All’improvviso, una pattuglia di soldati russi sbuca da una curva del sentiero. Lo circondano, ridono tra loro, lo interrogano. «Qual è la tua religione?» chiede uno di loro. Il ragazzo alza il capo: «Sono cattolico», risponde con voce ferma. L’ufficiale aggrotta le sopracciglia. Odia il cattolicesimo. Ordina al ragazzo di rinnegare la sua fede. Il piccolo pastore rifiuta, fa più volte il segno della Croce, lentamente, con la serietà di chi ne conosce il valore.


La collera esplode. «Se non rinunci alla tua fede cattolica, ti fuciliamo.» Viene condotto lungo una siepe, legato a un albero. I soldati indietreggiano di qualche passo, imbracciano i fucili e prendono la mira. Il ragazzo impallidisce, ma i suoi occhi restano calmi. Mormora un’ultima preghiera davanti alle armi puntate contro il suo petto.

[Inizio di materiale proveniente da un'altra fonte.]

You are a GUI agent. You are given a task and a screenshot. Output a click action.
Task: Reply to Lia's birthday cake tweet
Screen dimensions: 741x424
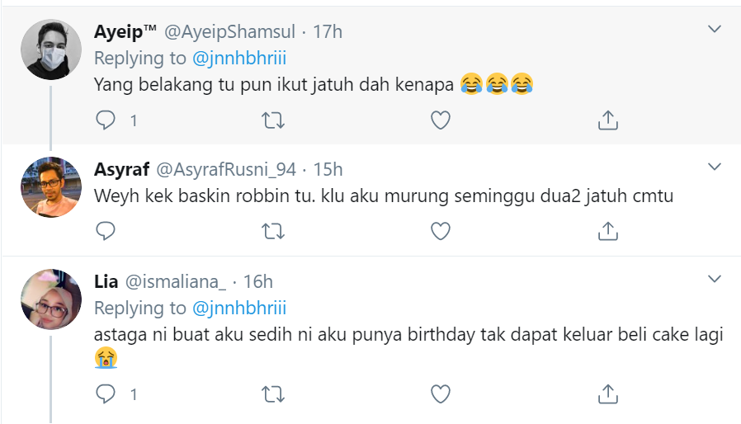tap(106, 393)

D’un tratto, il capo alza la mano. «Abbassate le armi. Questo cattivo ragazzo non vale la polvere che stiamo per sprecare. Lo impiccheremo, se non rinuncia alla sua fede.» Lo slegano, lo trascinano verso una grande quercia. Una corda scivola attorno al suo collo. «Vuoi finalmente abiurare la tua religione?» domanda l’ufficiale. Il figlio della Polonia cattolica resta in silenzio, poi scuote lentamente il capo. «Mai», risponde il bambino, «mai abbandonerò la religione di mia madre.»

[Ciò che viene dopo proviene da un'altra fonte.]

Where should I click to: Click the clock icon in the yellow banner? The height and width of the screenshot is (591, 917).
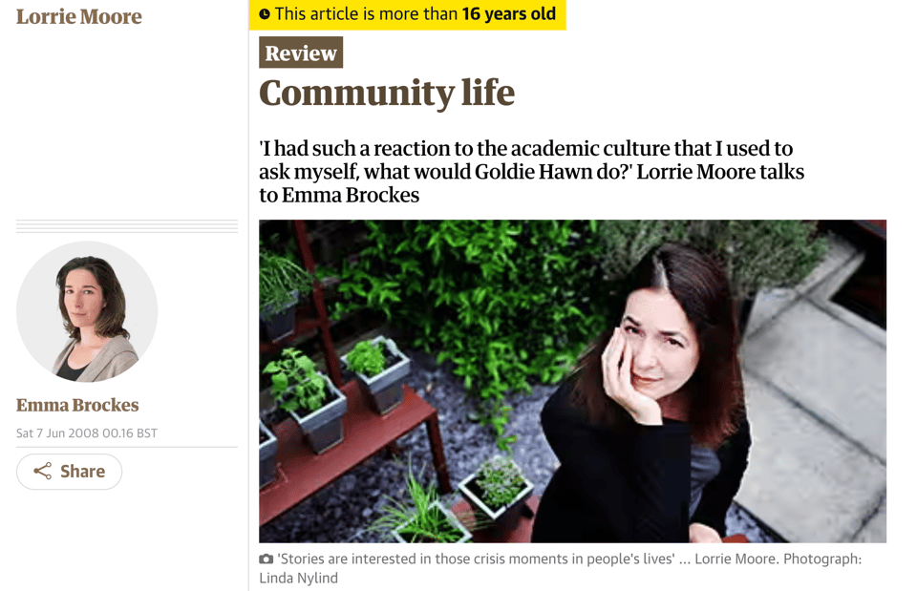[x=265, y=14]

Un soldato, salito sull’albero, fissa la corda a un grosso ramo. Due altri sollevano il bambino per lasciarlo ricadere nel nodo che deve strangolarlo. Ancora una volta, l’ufficiale interviene, imprecando con rabbia: «Questo piccolo miserabile non vale neppure la corda per impiccarlo. È nuova! È più semplice annegare.»


Si scioglie la povera vittima. La truppa feroce si dirige, ridendo, verso uno stagno ghiacciato, a un centinaio di metri. Il cielo è cupo, la pianura bianca, il vento taglia il volto. Giunti sulla riva, due soldati avanzano sul ghiaccio, colpiscono con l’ascia fino ad aprire un foro nero nel mezzo della superficie gelata. Strappano i vestiti al piccolo pastore e lo spingono nudo nell’acqua gelida. Ben presto, solo la sua testa emerge tra i lastroni di ghiaccio.


Allora il capo, seguito da due uomini, avanza a sua volta sullo stagno, fermandosi a pochi passi dal bambino. «Ebbene, piccolo scellerato», dice con un riso satanico, «rifiuterai ancora di rinnegare la tua religione?»


La notte comincia a scendere sui campi. Il volto del ragazzo è segnato dal gelo, le sue labbra tremano, le sue mani sono quasi rigide. Eppure i suoi occhi brillano di una speranza celeste. Senza rispondere all’ufficiale, alza lo sguardo al Cielo, poi, raccogliendo le sue forze, solleva sopra l’acqua il braccio mezzo congelato e traccia, per l’ultima volta, su di sé il segno della Croce che sua madre gli ha insegnato.


In quell’istante preciso, uno schianto rompe il silenzio. Il ghiaccio, indebolito dai colpi d’ascia e appesantito dal peso di tre uomini, cede di colpo. Il capo e i suoi due complici sono inghiottiti dall’acqua nera e gelida. Lo stagno si richiude su di loro. Sulla superficie spezzata del ghiaccio resta solo un vortice, poi il silenzio. L’anima del piccolo martire ha già lasciato le nevi della Polonia per volare verso il Paradiso.